Herdenkingsstenen pad
5. Voltastraat 53
hier woonde SALLI VAN OS – vermoord in Auschwitz op 30-09-1942
Buurkinderen Nico Kamp en Betty Rosa van Os, 1941
Salli van Os wordt in 1905 geboren in Oss. Hij groeit op met zijn drie zussen Rosa, Klara en Regina in het gezin van Alexander van Os en Elisabeth van Dijk. In augustus 1935 trouwt hij met Betsie van Thijn en twee jaar later verhuizen ze van een bovenwoning in de Geulstraat in Amsterdam naar een ruime woning in de Voltastraat in Amersfoort. Salli werkt op het kantoor van de Erdalfabriek. De Erdal, opgericht in Amsterdam, is in 1936 verhuisd naar een ruimer fabrieksterrein in Amersfoort aan de Eem, en vermoedelijk is Salli toen mee verhuisd. In 1938 wordt zijn dochtertje Betty Rosa geboren, en een jaar later trekken de ouders van Betsie bij hen in.
‘Voor Joden verboden’
De oorlog breekt uit en gelijk al in 1940 krijgen Joden te maken met een groot aantal maatregelen die hen isoleert van de rest van de bevolking. Ze mogen geen gebruik meer maken van zwembaden, openbare parken, dierentuinen, markten, hotels, cafés, theaters, cabaret- en concertzalen en bibliotheken. Overal komen bordjes ‘Voor joden verboden’ te hangen. Ze worden uit verenigingen gezet, moeten hun radio inleveren en mogen niet meer zonder vergunning reizen. Ook hun werkmogelijkheden worden steeds verder beperkt en veel Joodse werknemers krijgen ontslag.
Systematische vervolging
Vanaf 1942 gaat de bezetter de vervolging van de Joden systematischer aanpakken. Op hun persoonsbewijzen staat een grote zwarte letter J, en ze dragen verplicht een gele Davidsster. Ook wordt hun bewegingsvrijheid in alle mogelijke opzichten ingeperkt. Vanaf juli beginnen de georganiseerde deportaties.
Oproep voor vertrek
Salli en zijn gezin krijgen al snel een oproep voor Westerbork. Op 20 augustus 1942 komen ze aan in het doorgangskamp en de volgende dag gaan ze op transport naar Auschwitz. Salli van Os wordt op 30 september 1942 vermoord in de gaskamers van Auschwitz. Hij is dan 36 jaar. Betsie en Betty Rosa zijn hem al op 23 augustus voorgegaan.

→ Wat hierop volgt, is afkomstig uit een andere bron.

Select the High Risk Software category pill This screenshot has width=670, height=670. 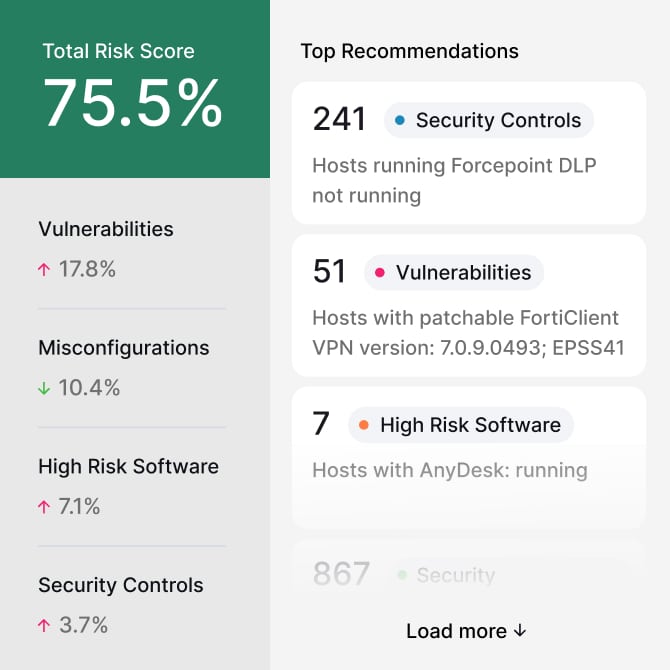pyautogui.click(x=461, y=425)

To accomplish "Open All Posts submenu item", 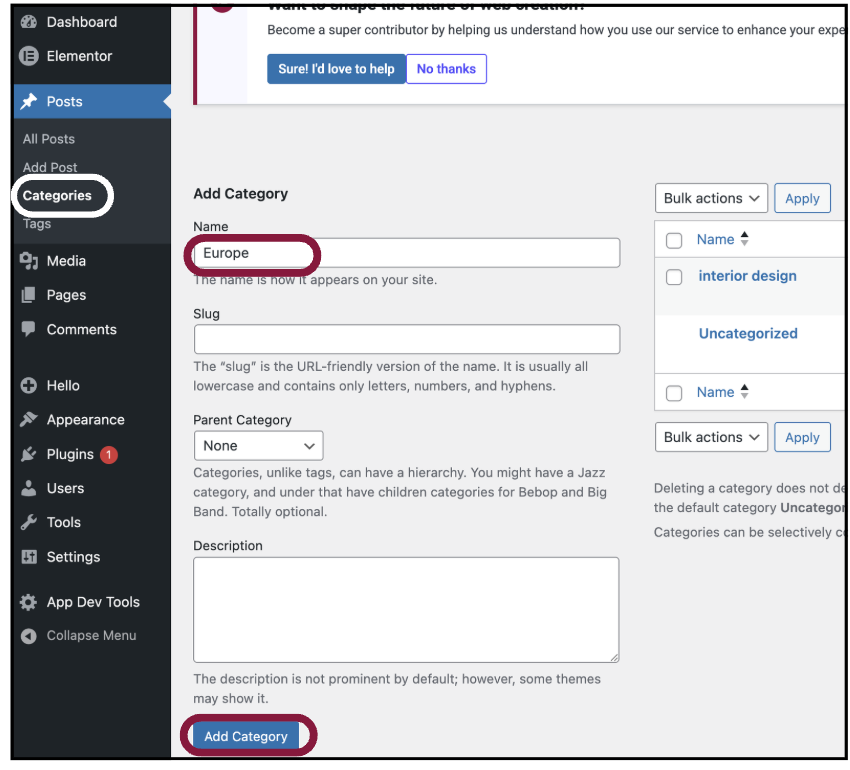I will click(49, 139).
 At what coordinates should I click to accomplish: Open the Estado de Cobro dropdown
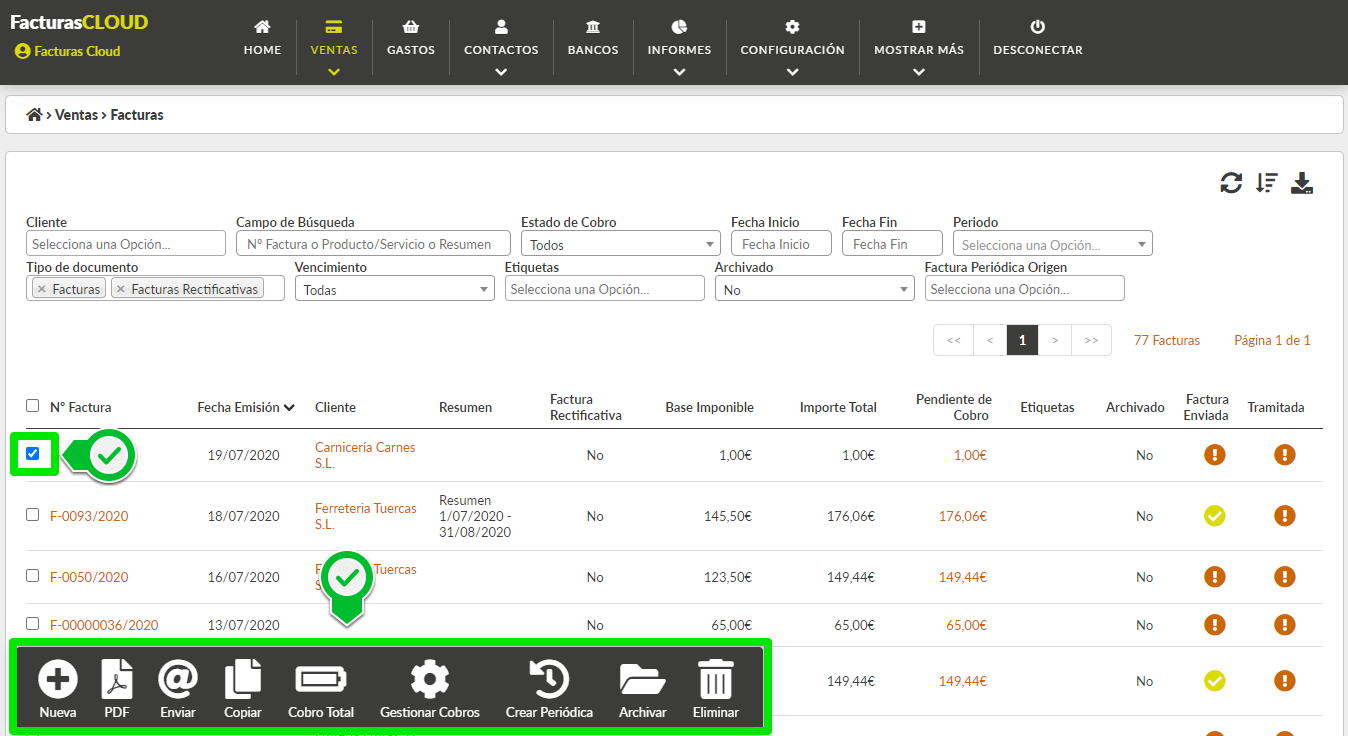[x=620, y=244]
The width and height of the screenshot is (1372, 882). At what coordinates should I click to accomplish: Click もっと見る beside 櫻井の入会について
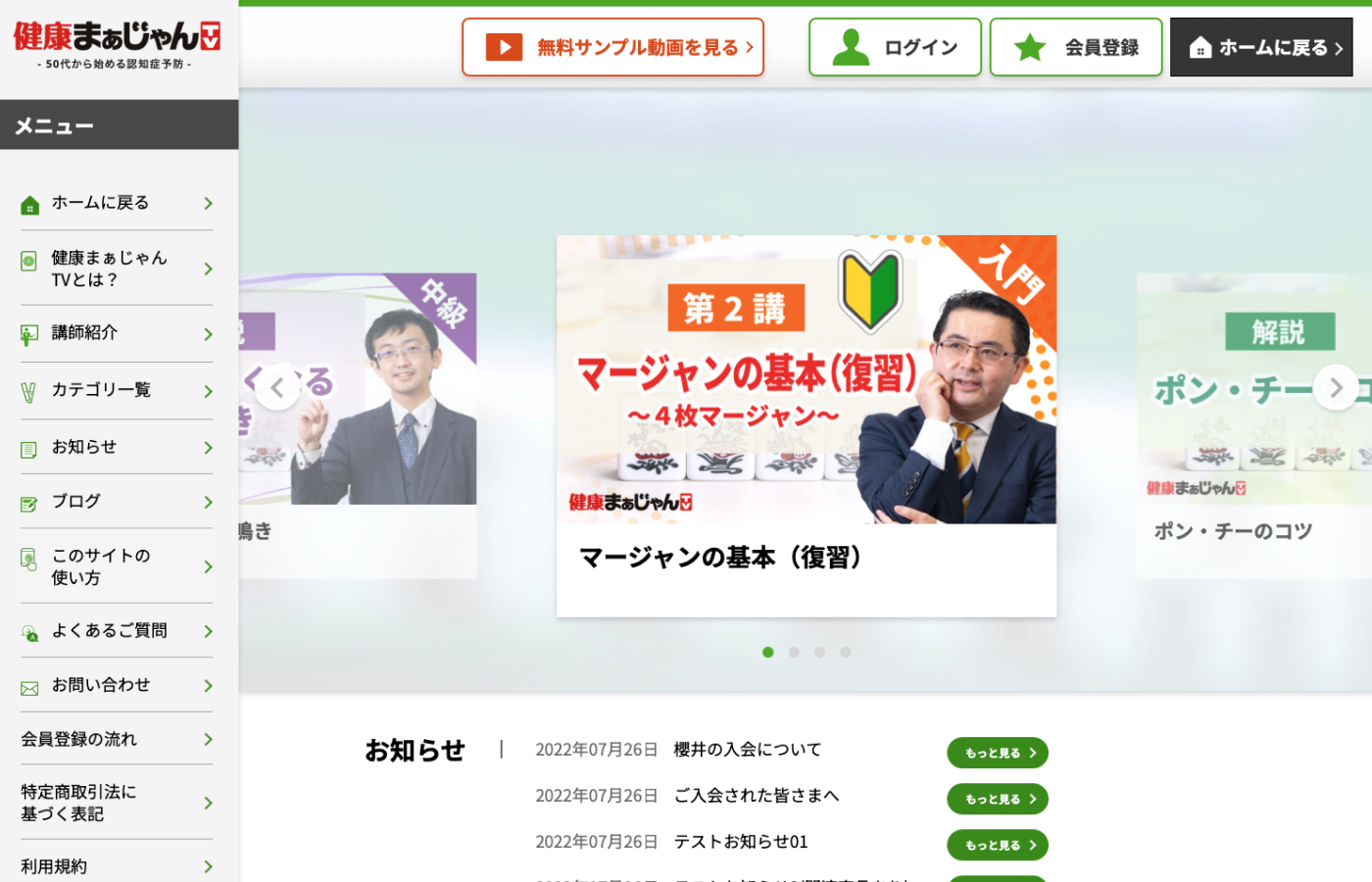click(x=997, y=753)
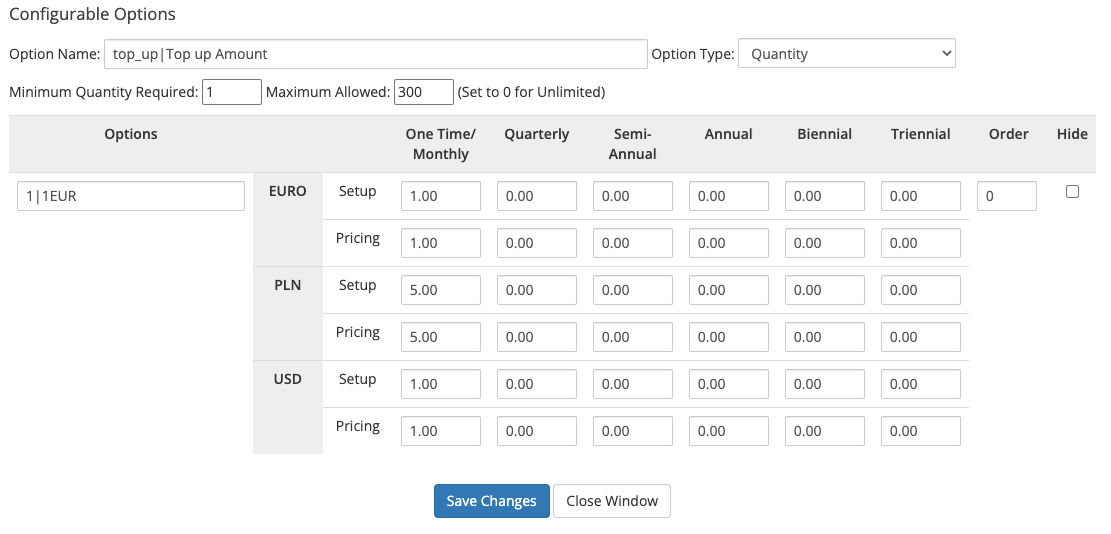
Task: Click the Close Window button
Action: pos(611,501)
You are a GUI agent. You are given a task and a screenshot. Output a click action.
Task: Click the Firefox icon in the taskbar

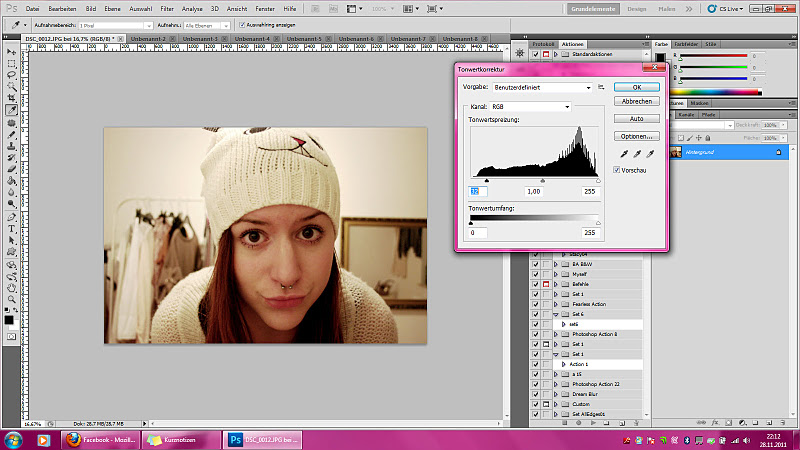[72, 439]
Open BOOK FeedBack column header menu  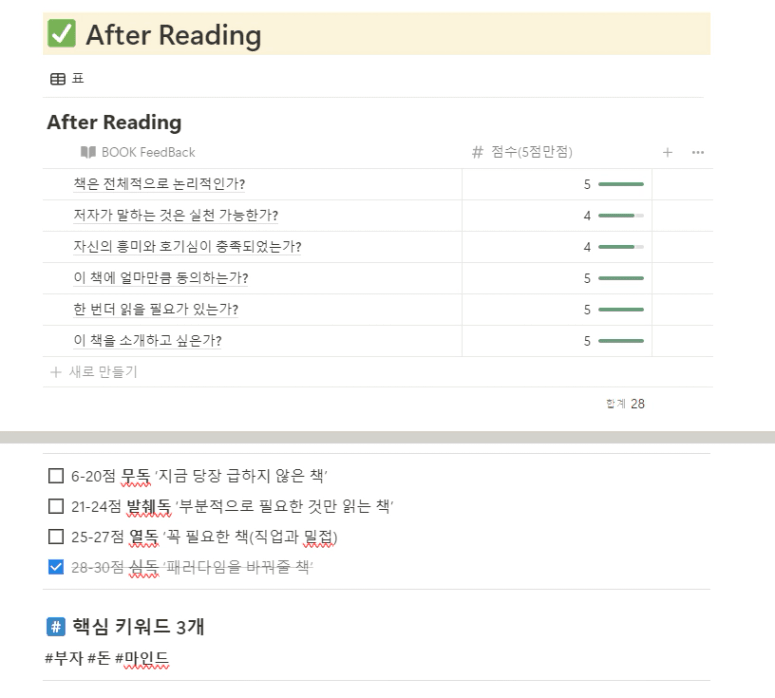tap(137, 152)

Na de oorlog keren 4 Joodse werknemers niet terug bij de Erdal. Een van hen is Salli van Os. Zijn naam staat gegraveerd in een kleine plaquette die in de fabriek is ophangen, ter nagedachtenis. De plaquette is in 2012 ternauwernood gered uit de inboedel van de inmiddels gesloten Erdalfabriek.
hier woonde
BENJAMIN VAN THIJN
vermoord in Sobibor op 16-04-1943
Benjamin van Thijn heeft zijn werkzame leven achter de rug als hij op 30 mei 1939 met zijn vrouw intrekt bij zijn dochter Betsie en haar gezin in de Voltastraat in Amersfoort. Benjamin, geboren op 4 oktober 1870 in Zaandam in het gezin van Marcus van Thijn en Paulina Stern, groeit vermoedelijk op in Zaandam. De Van Thijn’s in Zaandam zijn vaak ‘vleeschhouwer’, maar Benjamin kiest voor een ander beroep: hij wordt diamantslijper. Op 14 juni 1905, hij is dan 34, trouwt hij met Heintje Hamburger. Ze verhuizen naar Amsterdam en hier komen hun twee kinderen ter wereld: Emanuel in 1905 en Betsie in 1906.
Vertrek uit Amsterdam
Aan het eind van de dertiger jaren laat Benjamin Amsterdam achter zich. Zijn Amsterdamse persoonskaart vermeldt daarna verschillende adressen in korte tijd. Van de Jekerstraat 81 in Amsterdam naar de Voltastraat 53 in Amersfoort, in 1942 weer in Amsterdam, en per 19 september van dat jaar op het adres van Emanuel, in de Jasper Leijnsenstraat 21. Vier maanden later wordt Kerkstraat 147 in Amsterdam genoteerd op de persoonskaart.
Oproep voor Westerbork
In 1943 is de systematische afvoering van de Joden via Westerbork naar de vernietigingskampen al een jaar aan de gang. Wie een oproep krijgt, moet zich melden en wie niet komt opdagen wordt naar een concentratiekamp gestuurd, zo wordt er gedreigd. Benjamin van Thijn en zijn vrouw geven gehoor aan hun oproep voor Westerbork. Dochter Betsie en haar gezin is hem voorgegaan. Ze zijn in augustus 1942 vergast in Auschwitz.
Transport naar Sobibor
Benjamin en zijn vrouw melden zich op 8 april 1943 in Westerbork. Op dinsdag 13 april 1943 gaan ze op transport naar Sobibor. In de trein van het zevende transport naar dit vernietigingskamp bevinden zich 1204 mannen, vrouwen en kinderen. Van hen keert niemand terug. Benjamin van Thijn is 72 jaar als hij op 16 april 1943 wordt vergast in Sobibor.